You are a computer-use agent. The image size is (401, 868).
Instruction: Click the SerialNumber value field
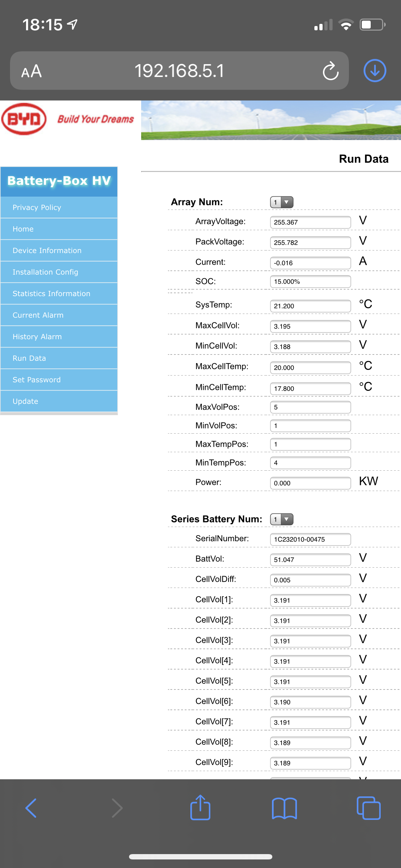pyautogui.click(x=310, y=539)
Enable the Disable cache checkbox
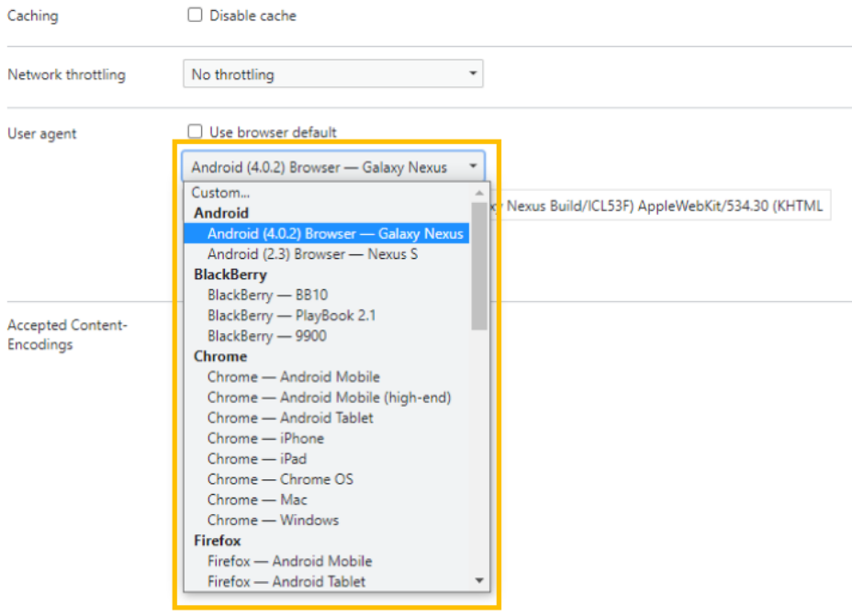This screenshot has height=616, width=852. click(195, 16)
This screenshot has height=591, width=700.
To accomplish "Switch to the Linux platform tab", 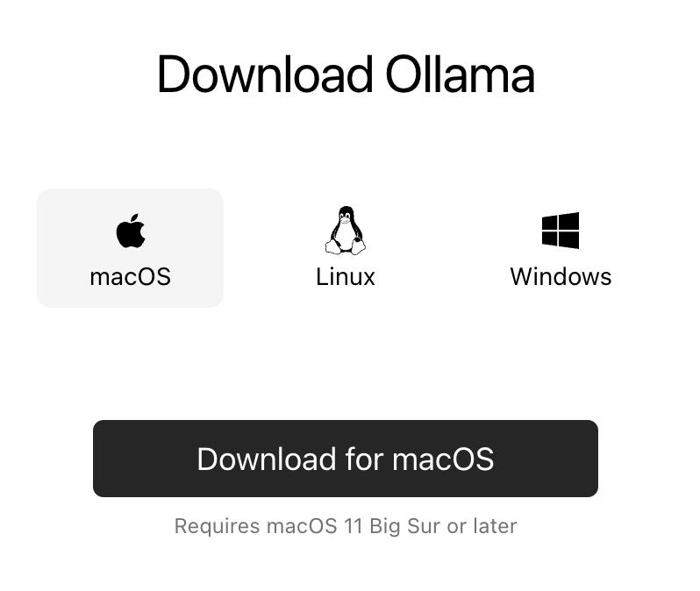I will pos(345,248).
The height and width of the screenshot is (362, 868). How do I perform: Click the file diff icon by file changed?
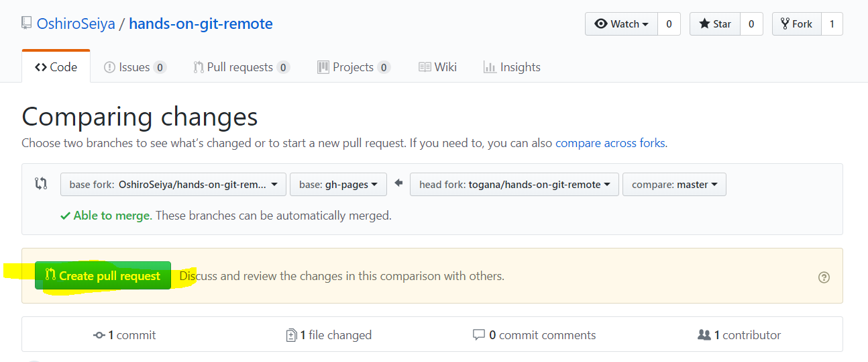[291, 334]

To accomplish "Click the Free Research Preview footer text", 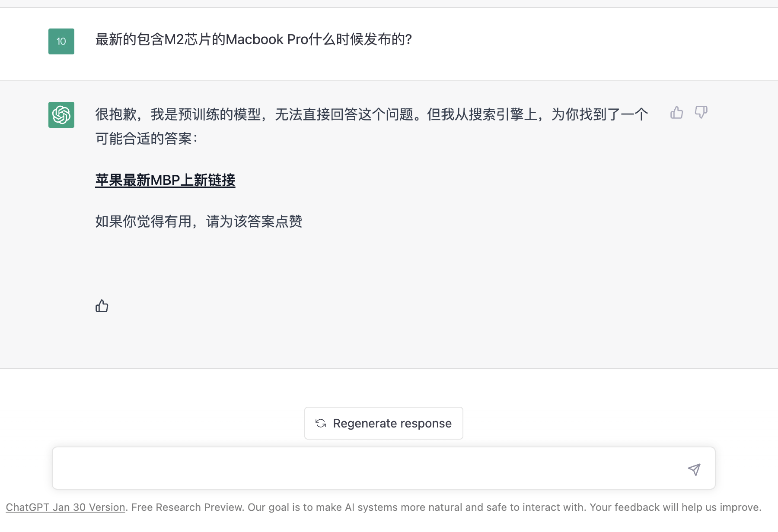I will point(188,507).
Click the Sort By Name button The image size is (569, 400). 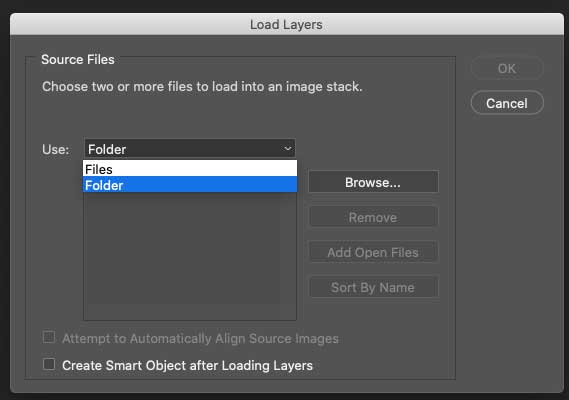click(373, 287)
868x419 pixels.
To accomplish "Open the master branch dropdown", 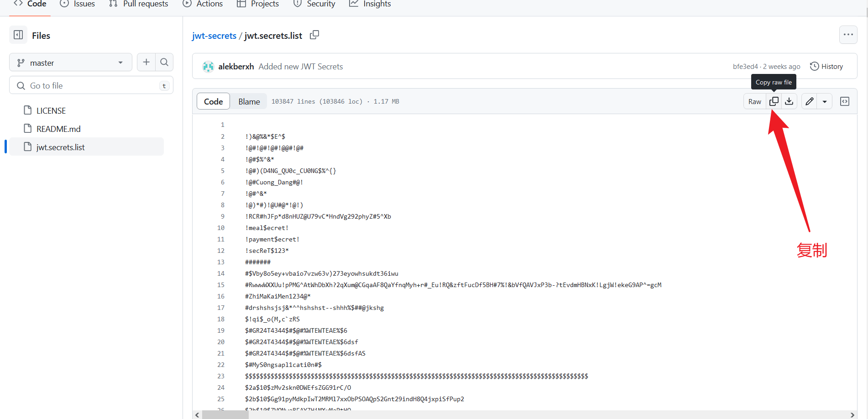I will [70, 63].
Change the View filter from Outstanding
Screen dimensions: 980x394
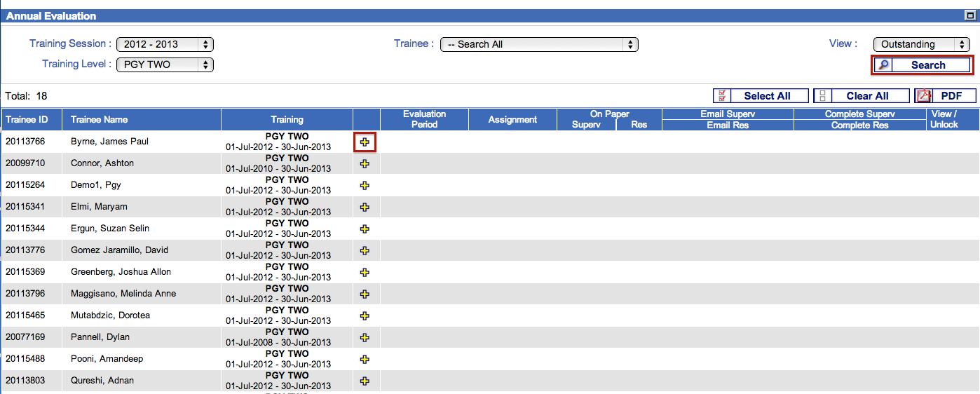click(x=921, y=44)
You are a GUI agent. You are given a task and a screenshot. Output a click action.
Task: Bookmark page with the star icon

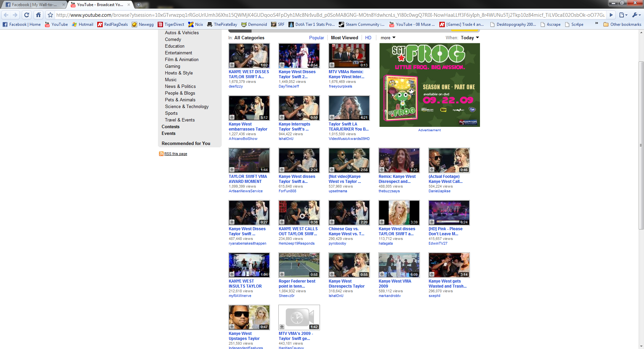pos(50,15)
_ _ _ _
*Task item*
Above are the records. Copy only the lines from the one with "Instruction: Click the" through the one with "This screenshot has height=591, width=700.", exactly, with no pictures.

*The answer*
Instruction: Click the SerialNumber value field
pyautogui.click(x=310, y=539)
Enable the Disable cache checkbox
This screenshot has height=616, width=852. click(195, 16)
This screenshot has height=591, width=700.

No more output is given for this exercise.